The problem: The data below should be duplicated in full, unchanged.

======== The data ========

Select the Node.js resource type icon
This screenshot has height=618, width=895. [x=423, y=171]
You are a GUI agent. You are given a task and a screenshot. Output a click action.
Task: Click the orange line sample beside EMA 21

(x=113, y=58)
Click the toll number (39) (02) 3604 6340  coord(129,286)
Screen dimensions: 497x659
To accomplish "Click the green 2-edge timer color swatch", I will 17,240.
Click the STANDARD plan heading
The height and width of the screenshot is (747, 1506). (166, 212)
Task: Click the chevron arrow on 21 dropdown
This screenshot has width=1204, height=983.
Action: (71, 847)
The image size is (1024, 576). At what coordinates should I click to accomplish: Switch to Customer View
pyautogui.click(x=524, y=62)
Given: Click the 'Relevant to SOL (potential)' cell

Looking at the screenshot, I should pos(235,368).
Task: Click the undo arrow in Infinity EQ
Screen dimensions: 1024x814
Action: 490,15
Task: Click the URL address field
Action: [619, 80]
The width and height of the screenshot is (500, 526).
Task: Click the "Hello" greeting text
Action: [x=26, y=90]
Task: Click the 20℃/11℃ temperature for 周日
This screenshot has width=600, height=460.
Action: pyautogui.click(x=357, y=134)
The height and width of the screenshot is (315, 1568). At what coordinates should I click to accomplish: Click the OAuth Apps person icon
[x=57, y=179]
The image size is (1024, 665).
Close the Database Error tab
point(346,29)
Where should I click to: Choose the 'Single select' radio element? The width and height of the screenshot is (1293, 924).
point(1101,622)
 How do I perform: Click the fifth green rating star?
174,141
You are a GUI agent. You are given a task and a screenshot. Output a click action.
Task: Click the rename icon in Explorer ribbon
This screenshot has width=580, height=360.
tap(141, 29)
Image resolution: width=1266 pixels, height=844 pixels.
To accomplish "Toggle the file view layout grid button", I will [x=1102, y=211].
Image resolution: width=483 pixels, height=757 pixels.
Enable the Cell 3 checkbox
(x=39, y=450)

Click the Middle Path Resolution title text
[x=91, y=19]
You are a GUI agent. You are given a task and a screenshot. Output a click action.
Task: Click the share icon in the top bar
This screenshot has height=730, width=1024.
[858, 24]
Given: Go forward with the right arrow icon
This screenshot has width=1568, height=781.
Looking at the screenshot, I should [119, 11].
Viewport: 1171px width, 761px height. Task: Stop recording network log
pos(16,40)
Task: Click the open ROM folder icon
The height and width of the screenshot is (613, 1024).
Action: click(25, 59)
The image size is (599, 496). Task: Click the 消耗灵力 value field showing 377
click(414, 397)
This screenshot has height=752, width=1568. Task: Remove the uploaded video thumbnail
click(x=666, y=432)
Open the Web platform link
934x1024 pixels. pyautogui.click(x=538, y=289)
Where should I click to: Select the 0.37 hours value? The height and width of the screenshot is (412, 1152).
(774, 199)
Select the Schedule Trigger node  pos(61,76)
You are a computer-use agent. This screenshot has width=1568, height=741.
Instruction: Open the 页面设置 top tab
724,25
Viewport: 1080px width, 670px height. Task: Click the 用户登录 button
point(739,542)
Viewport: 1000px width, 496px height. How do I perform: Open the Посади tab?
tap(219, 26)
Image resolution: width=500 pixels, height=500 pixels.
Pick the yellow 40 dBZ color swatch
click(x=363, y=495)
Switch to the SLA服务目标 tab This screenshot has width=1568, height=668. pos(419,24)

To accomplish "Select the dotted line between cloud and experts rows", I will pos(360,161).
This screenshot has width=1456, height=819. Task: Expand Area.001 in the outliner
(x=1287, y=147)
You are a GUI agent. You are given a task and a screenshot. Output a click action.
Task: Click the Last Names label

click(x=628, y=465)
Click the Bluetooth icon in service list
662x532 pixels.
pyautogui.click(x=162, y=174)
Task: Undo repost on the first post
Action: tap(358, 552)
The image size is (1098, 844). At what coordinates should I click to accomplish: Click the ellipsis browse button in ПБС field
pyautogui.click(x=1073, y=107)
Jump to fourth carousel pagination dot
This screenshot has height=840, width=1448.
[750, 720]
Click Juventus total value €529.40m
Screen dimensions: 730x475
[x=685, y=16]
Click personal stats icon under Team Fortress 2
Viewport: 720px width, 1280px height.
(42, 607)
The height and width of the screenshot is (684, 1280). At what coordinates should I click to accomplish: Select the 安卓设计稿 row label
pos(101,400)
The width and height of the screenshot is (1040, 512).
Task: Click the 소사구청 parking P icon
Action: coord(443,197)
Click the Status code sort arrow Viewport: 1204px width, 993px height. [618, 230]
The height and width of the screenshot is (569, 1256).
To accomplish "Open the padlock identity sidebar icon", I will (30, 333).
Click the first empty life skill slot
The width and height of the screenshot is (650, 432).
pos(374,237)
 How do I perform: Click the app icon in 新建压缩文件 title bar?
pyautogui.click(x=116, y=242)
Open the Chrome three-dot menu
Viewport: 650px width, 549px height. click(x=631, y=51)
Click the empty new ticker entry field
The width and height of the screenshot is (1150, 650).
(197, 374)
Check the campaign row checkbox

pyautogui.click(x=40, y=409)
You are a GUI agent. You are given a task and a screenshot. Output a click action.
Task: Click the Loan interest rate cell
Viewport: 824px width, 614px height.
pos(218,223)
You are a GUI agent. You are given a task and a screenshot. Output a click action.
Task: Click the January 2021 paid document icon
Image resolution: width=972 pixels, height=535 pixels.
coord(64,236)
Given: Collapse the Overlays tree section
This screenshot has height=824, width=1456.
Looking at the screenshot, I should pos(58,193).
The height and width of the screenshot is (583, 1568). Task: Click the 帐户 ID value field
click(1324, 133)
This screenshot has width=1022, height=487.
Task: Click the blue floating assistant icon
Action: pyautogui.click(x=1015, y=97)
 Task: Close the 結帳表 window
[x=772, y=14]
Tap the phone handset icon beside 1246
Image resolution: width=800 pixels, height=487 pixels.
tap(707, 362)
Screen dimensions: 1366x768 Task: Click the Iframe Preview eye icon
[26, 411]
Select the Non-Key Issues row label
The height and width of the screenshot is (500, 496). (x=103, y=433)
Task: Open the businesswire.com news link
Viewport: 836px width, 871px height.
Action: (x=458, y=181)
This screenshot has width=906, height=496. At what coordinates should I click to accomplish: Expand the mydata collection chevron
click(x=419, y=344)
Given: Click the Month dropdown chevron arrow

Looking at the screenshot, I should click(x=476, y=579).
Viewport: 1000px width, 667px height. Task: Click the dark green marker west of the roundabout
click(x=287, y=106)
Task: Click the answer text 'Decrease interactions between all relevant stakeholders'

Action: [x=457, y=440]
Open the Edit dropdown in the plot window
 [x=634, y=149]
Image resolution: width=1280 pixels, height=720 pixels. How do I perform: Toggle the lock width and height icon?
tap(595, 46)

========

Solved problem:
Select the Node.js resource type icon
This screenshot has height=618, width=895. [x=423, y=171]
You are a GUI agent. You are given a task and a screenshot. Output a click action.
Task: Click the orange line sample beside EMA 21

(x=113, y=58)
Click the toll number (39) (02) 3604 6340  coord(129,286)
Screen dimensions: 497x659
To accomplish "Click the green 2-edge timer color swatch", I will 17,240.
Click the STANDARD plan heading
The height and width of the screenshot is (747, 1506). (166, 212)
Task: Click the chevron arrow on 21 dropdown
This screenshot has width=1204, height=983.
Action: (71, 847)
The image size is (1024, 576). At what coordinates should I click to accomplish: Switch to Customer View
pyautogui.click(x=524, y=62)
Given: Click the 'Relevant to SOL (potential)' cell

Looking at the screenshot, I should pos(235,368).
Task: Click the undo arrow in Infinity EQ
Screen dimensions: 1024x814
Action: 490,15
Task: Click the URL address field
Action: [619, 80]
The width and height of the screenshot is (500, 526).
Task: Click the "Hello" greeting text
Action: [x=26, y=90]
Task: Click the 20℃/11℃ temperature for 周日
This screenshot has width=600, height=460.
Action: pyautogui.click(x=357, y=134)
The height and width of the screenshot is (315, 1568). At what coordinates should I click to accomplish: Click the OAuth Apps person icon
[x=57, y=179]
The image size is (1024, 665).
Close the Database Error tab
point(346,29)
Where should I click to: Choose the 'Single select' radio element? The width and height of the screenshot is (1293, 924).
point(1101,622)
 How do I perform: Click the fifth green rating star?
174,141
You are a GUI agent. You are given a task and a screenshot. Output a click action.
Task: Click the rename icon in Explorer ribbon
This screenshot has width=580, height=360.
tap(141, 29)
Image resolution: width=1266 pixels, height=844 pixels.
To accomplish "Toggle the file view layout grid button", I will [x=1102, y=211].
Image resolution: width=483 pixels, height=757 pixels.
Enable the Cell 3 checkbox
(x=39, y=450)

Click the Middle Path Resolution title text
[x=91, y=19]
You are a GUI agent. You are given a task and a screenshot. Output a click action.
Task: Click the share icon in the top bar
This screenshot has height=730, width=1024.
[858, 24]
Given: Go forward with the right arrow icon
This screenshot has width=1568, height=781.
Looking at the screenshot, I should [119, 11].
Viewport: 1171px width, 761px height. Task: Stop recording network log
pos(16,40)
Task: Click the open ROM folder icon
The height and width of the screenshot is (613, 1024).
Action: click(25, 59)
The image size is (599, 496). Task: Click the 消耗灵力 value field showing 377
click(414, 397)
This screenshot has height=752, width=1568. Task: Remove the uploaded video thumbnail
click(x=666, y=432)
Open the Web platform link
934x1024 pixels. pyautogui.click(x=538, y=289)
Where should I click to: Select the 0.37 hours value? The height and width of the screenshot is (412, 1152).
(774, 199)
Select the Schedule Trigger node  pos(61,76)
You are a computer-use agent. This screenshot has width=1568, height=741.
Instruction: Open the 页面设置 top tab
724,25
Viewport: 1080px width, 670px height. Task: Click the 用户登录 button
point(739,542)
Viewport: 1000px width, 496px height. How do I perform: Open the Посади tab?
tap(219, 26)
Image resolution: width=500 pixels, height=500 pixels.
Pick the yellow 40 dBZ color swatch
click(x=363, y=495)
Switch to the SLA服务目标 tab This screenshot has width=1568, height=668. pos(419,24)

To accomplish "Select the dotted line between cloud and experts rows", I will pos(360,161).
This screenshot has width=1456, height=819. Task: Expand Area.001 in the outliner
(x=1287, y=147)
You are a GUI agent. You are given a task and a screenshot. Output a click action.
Task: Click the Last Names label

click(x=628, y=465)
Click the Bluetooth icon in service list
662x532 pixels.
pyautogui.click(x=162, y=174)
Task: Undo repost on the first post
Action: tap(358, 552)
The image size is (1098, 844). At what coordinates should I click to accomplish: Click the ellipsis browse button in ПБС field
pyautogui.click(x=1073, y=107)
Jump to fourth carousel pagination dot
This screenshot has height=840, width=1448.
[750, 720]
Click Juventus total value €529.40m
Screen dimensions: 730x475
[x=685, y=16]
Click personal stats icon under Team Fortress 2
Viewport: 720px width, 1280px height.
(42, 607)
The height and width of the screenshot is (684, 1280). At what coordinates should I click to accomplish: Select the 安卓设计稿 row label
pos(101,400)
The width and height of the screenshot is (1040, 512).
Task: Click the 소사구청 parking P icon
Action: coord(443,197)
Click the Status code sort arrow Viewport: 1204px width, 993px height. [618, 230]
The height and width of the screenshot is (569, 1256).
To accomplish "Open the padlock identity sidebar icon", I will (30, 333).
Click the first empty life skill slot
The width and height of the screenshot is (650, 432).
pos(374,237)
 How do I perform: Click the app icon in 新建压缩文件 title bar?
pyautogui.click(x=116, y=242)
Open the Chrome three-dot menu
Viewport: 650px width, 549px height. click(x=631, y=51)
Click the empty new ticker entry field
The width and height of the screenshot is (1150, 650).
(197, 374)
Check the campaign row checkbox

pyautogui.click(x=40, y=409)
You are a GUI agent. You are given a task and a screenshot. Output a click action.
Task: Click the Loan interest rate cell
Viewport: 824px width, 614px height.
pos(218,223)
You are a GUI agent. You are given a task and a screenshot. Output a click action.
Task: Click the January 2021 paid document icon
Image resolution: width=972 pixels, height=535 pixels.
coord(64,236)
Given: Collapse the Overlays tree section
This screenshot has height=824, width=1456.
Looking at the screenshot, I should pos(58,193).
The height and width of the screenshot is (583, 1568). Task: Click the 帐户 ID value field
click(1324, 133)
This screenshot has width=1022, height=487.
Task: Click the blue floating assistant icon
Action: pyautogui.click(x=1015, y=97)
 Task: Close the 結帳表 window
[x=772, y=14]
Tap the phone handset icon beside 1246
Image resolution: width=800 pixels, height=487 pixels.
tap(707, 362)
Screen dimensions: 1366x768 Task: Click the Iframe Preview eye icon
[26, 411]
Select the Non-Key Issues row label
The height and width of the screenshot is (500, 496). (x=103, y=433)
Task: Open the businesswire.com news link
Viewport: 836px width, 871px height.
Action: (x=458, y=181)
This screenshot has width=906, height=496. At what coordinates should I click to accomplish: Expand the mydata collection chevron
click(x=419, y=344)
Given: Click the Month dropdown chevron arrow

Looking at the screenshot, I should click(x=476, y=579).
Viewport: 1000px width, 667px height. Task: Click the dark green marker west of the roundabout
click(x=287, y=106)
Task: Click the answer text 'Decrease interactions between all relevant stakeholders'

Action: [x=457, y=440]
Open the Edit dropdown in the plot window
 [x=634, y=149]
Image resolution: width=1280 pixels, height=720 pixels. How do I perform: Toggle the lock width and height icon?
tap(595, 46)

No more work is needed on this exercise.